Security weblog
Monday, May 13, 2002
Funny what all can be called security
More organizations are taking security seriously, post 9/11, by leveraging security consultants. This is leading to organizations locking down more ports, hindering intraorganizational collaboration. We expect stronger demand for Web collaboration services that support tighter security (i.e., products that use port 80, such as PlaceWare, Raindance, or WebEx). [METAbits]
From Sept 11 to external penetration testing to collaboration to port 80, you've got it all in just 3 sentences. Ingenious. 7:48:36 PM
Sun on Identity Management
... on Liberty Alliance:
Phase 1 now for Liberty, in terms of the scaling back, will see the public spec going out in the June/July time frame. What that will be is the ability to do very simple authentication with user name and password...The user won't re-authenticate...So the whole concept is that Webvan and Pets.com make a business relationship in which they say we are going to implement these specifications of Liberty on our side. And on Pets.com if we see you came from Webvan we will accept your authentication. So it's a complete uni-directional hand-off.

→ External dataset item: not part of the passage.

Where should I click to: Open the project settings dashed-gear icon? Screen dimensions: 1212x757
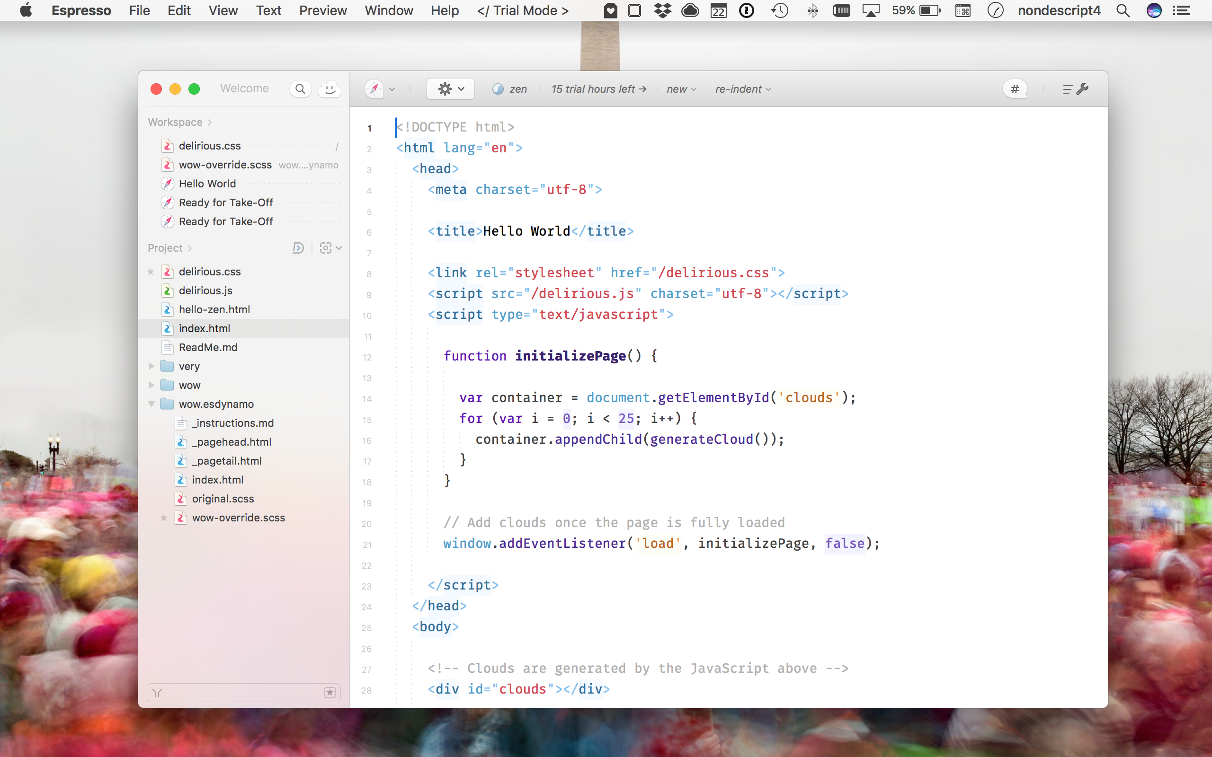(x=326, y=248)
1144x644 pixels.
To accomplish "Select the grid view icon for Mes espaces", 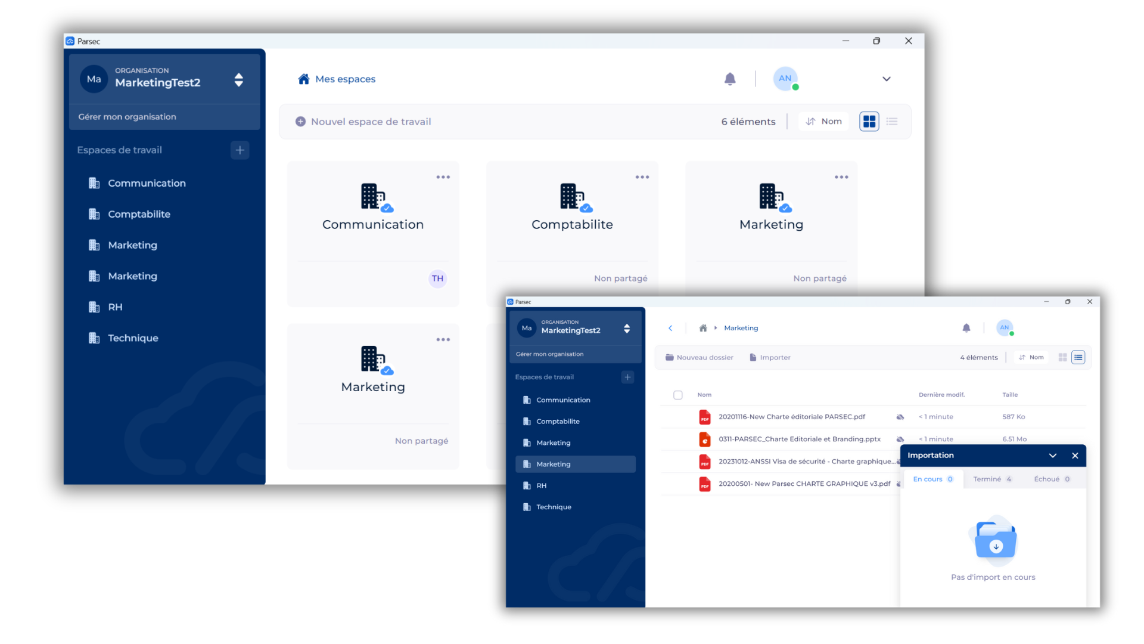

At the end of the year we should see Phase 2 [which] is going to be a little bit more about being able to do attribute exchange or profile data exchange
...on digital identity uptake:
What we are seeing in terms of who's adopting it first, and who isn't, and where is it being adopted is solving the intra-enterprise Identity problems...The next place where we've had quite a few enterprises go down the Identity route with us is with [their] business partners...It's very much a B2B arena. We've seen minimal interest in the B2C space. We think that will continue, that focus will be primarily intra-enterprise, then more in the B2B space, and only eventually into the B2C space.